Coaching has been an opportunity that Perdue says was the fulfillment of his love and passion for sports.
“Football was my love and baseball was my passion. A lot of the credit for my success is due to the many coaches I had and how they influenced me and got the opportunity to change the lives of their players for the better and that’s what I’ve always tried to do,” replied Perdue. “I’ve got to credit the head coaches and assistants I’ve worked for and with over my career. And most importantly, it’s been the kids I’ve coached and their commitment to success that have made it so rewarding. I just hope I played a small part in making their lives better on and off the field by doing things the right way in order that good things happen to you.”

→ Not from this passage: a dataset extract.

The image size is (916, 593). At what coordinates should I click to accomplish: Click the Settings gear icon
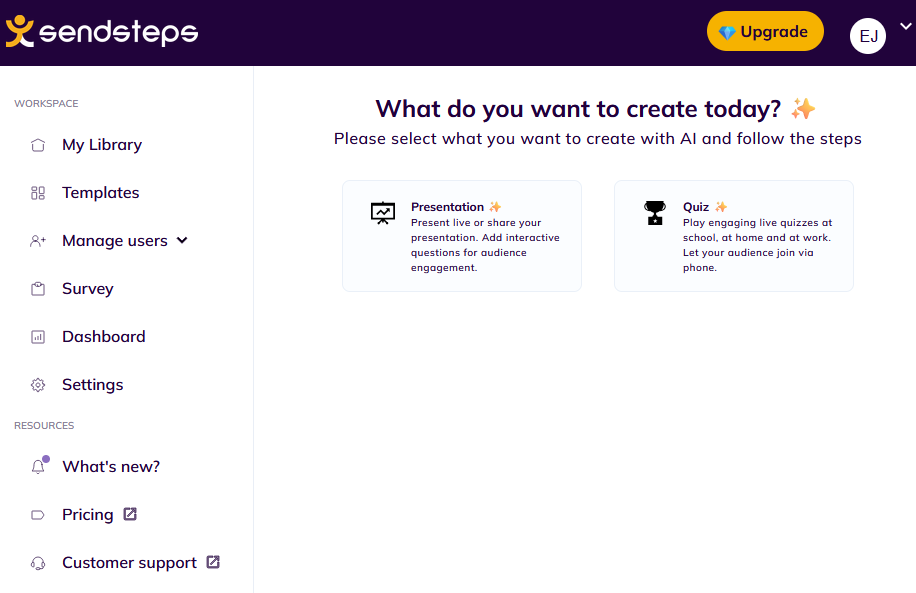pos(38,385)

The final game for Perdue will be this summer coaching the Middle East squad in the Oklahoma All-State baseball games including one of his own players, Jagger Dill. So what’s next for veteran mentor?
“I’m going to play a lot of golf, try to keep it in the fairway,” Perdue chuckled. “I might be a greeter at Wal-Mart or maybe become a referee or umpire in football or baseball. And for sure, I’ll still keep watching my Pirates.”
As he rounds third and heads for home, Andy Perdue without question has lived the motto of the Poteau Pirates with an “all-in” commitment 24 hours a day, seven days a week and 365 days a year. Enjoy today and tomorrow coach because you’ve hit a grand slam homerun and made Poteau a better place by your example of love and passion for everyone.